▸ **Tasks to complete**
**a)** Write out, word for word, the part of the passage on natural language inference starting at "Deep Learning Methods" and ending at "the current revision.".
**b)** According to the passage on natural language inference, why is the pair about boats sinking in two different oceans labeled a contradiction? Answer in one to three sentences.
**c)** List the qualities that the passage on natural language inference says the people annotating sentence pairs should have.

──────── Passage to read

Deep Learning Methods for Solving the NLI Problem: History
Please note this is an old version of this entry, which may differ significantly from the current revision.

Natural language inference (NLI) is one of the most important natural language understanding (NLU) tasks. NLI expresses the ability to infer information during spoken or written communication. The NLI task concerns the determination of the entailment relation of a pair of sentences, called the premise and hypothesis. If the premise entails the hypothesis, the pair is labeled as an “entailment”. If the hypothesis contradicts the premise, the pair is labeled a “contradiction”, and if there is not enough information to infer a relationship, the pair is labeled as “neutral”.

  • deep learning
  • natural language processing
  • natural language inference

1. Introduction

During human communication, a lot of information is conveyed. Usually, the receiver gains a lot more information than what is uttered by the speaker. This is due to the natural inference capabilities of humans or general world knowledge. For example, the sentence “John grew up in Spain” gives a lot more information than simply the birthplace of John. We can assume that John speaks Spanish, and he went to school in Spain. Additionally, we can assume that John adopts the Spanish culture and therefore likes or plays football; furthermore, he likes Spanish food. All this information is taken for granted when we talk to each other, but to a computer, much more work needs to be done to feed this extra information. This is what natural language inference (NLI) deals with, and this is why, from its beginning, NLI was thought to be necessary for full natural language understanding [1].
Natural language inference is the task of determining the entailment relation between a premise and its hypothesis. This relation is usually described with one of three labels: entailment, contradiction, or neutral. An NLI sentence pair is classified as entailment if, given its premise, a human would be happy to infer the hypothesis. If the hypothesis directly contradicts the premise, the pair is labeled as a contradiction. In the case where not enough information is present to label a pair as entailment or contradiction, the ‘neutral’ label is annotated. In some datasets, the problem is set as a 2-label classification task, with one of the labels being ‘entailment’ and the other ‘not entailment’. The definition of “a human being happy to infer the hypothesis” may seem vague, but it has to be, given that the language itself is complicated, and many times, the same sentence can have different meanings to different people. In this line, it is well stated that the sentence pairs should be annotated by people that are awake, careful, moderately intelligent and informed [2].
In Table 1, three examples of sentence pairs for NLI and the resulting labels are presented. The premise is the first sentence, which provides us with the context to be used. The hypothesis is the second sentence, in which we will be asked whether it can be inferred from the premise. The label describes the entailment relationship of the two sentences. Given the first example in Table 1, we see that the correct label is entailment because, by reading the premise, we can safely infer that the hypothesis is also true. The next example, however, is not an entailment, as the hypothesis adds information that is not present in the premise. We cannot safely say that the costume the girl is wearing is indeed a fairy costume, as it could be any type of costume. On the other hand, we do not have information that says that the costume is not a fairy costume; therefore, the correct label for this pair is neutral. In the last case, the first thought is that the pair should be labeled as a contradiction since we are talking about two different oceans. However, one could say that a boat sinking in the Pacific Ocean does not negate a boat sinking in the Atlantic Ocean, meaning that both sentences could be true. To avoid such conflictions, we always consider that we are talking about one single event. Therefore, the correct label is contradiction.

────────────────
──────── Supplied material

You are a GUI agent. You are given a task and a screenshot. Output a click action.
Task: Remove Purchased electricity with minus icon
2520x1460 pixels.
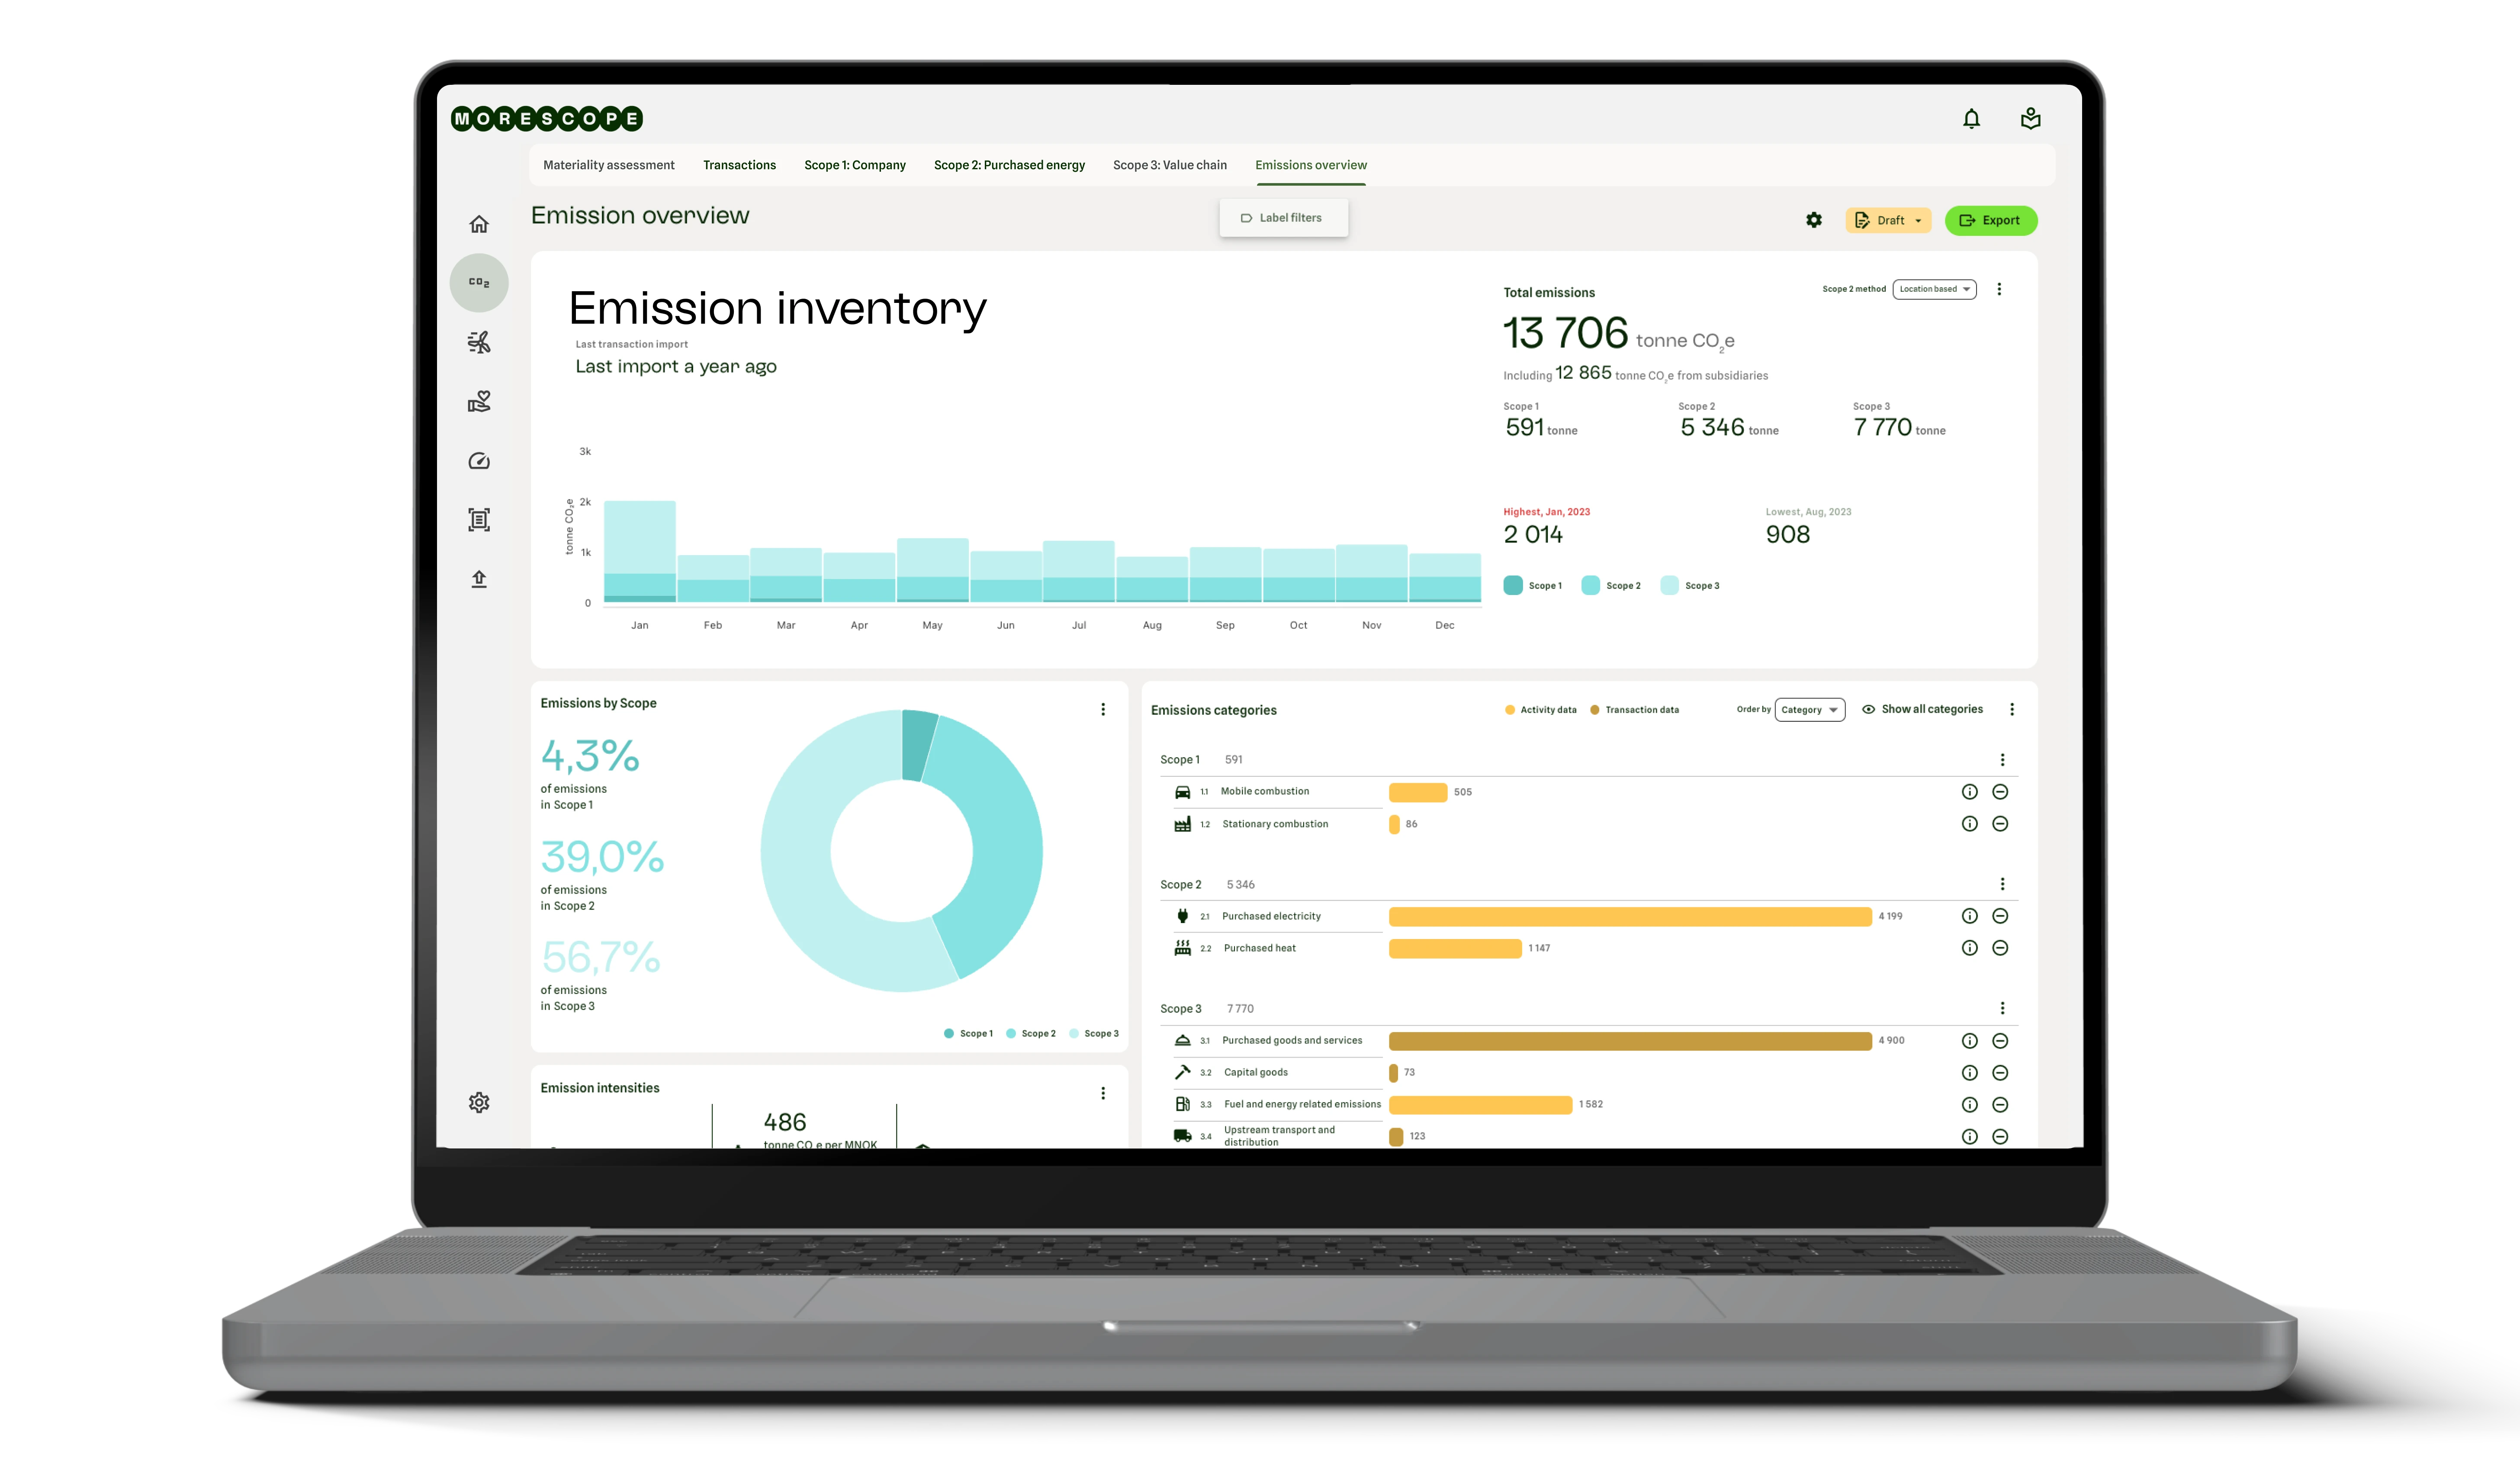tap(2000, 916)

────────────────

▸ **Exercise solutions**
**a)**
Deep Learning Methods for Solving the NLI Problem: History
Please note this is an old version of this entry, which may differ significantly from the current revision.

**b)** The two sentences could both be true, because a boat sinking in the Pacific Ocean does not negate one sinking in the Atlantic Ocean. To avoid such conflicts, the pair is always taken to describe one single event, so the correct label is contradiction.

**c)** awake, careful, moderately intelligent, informed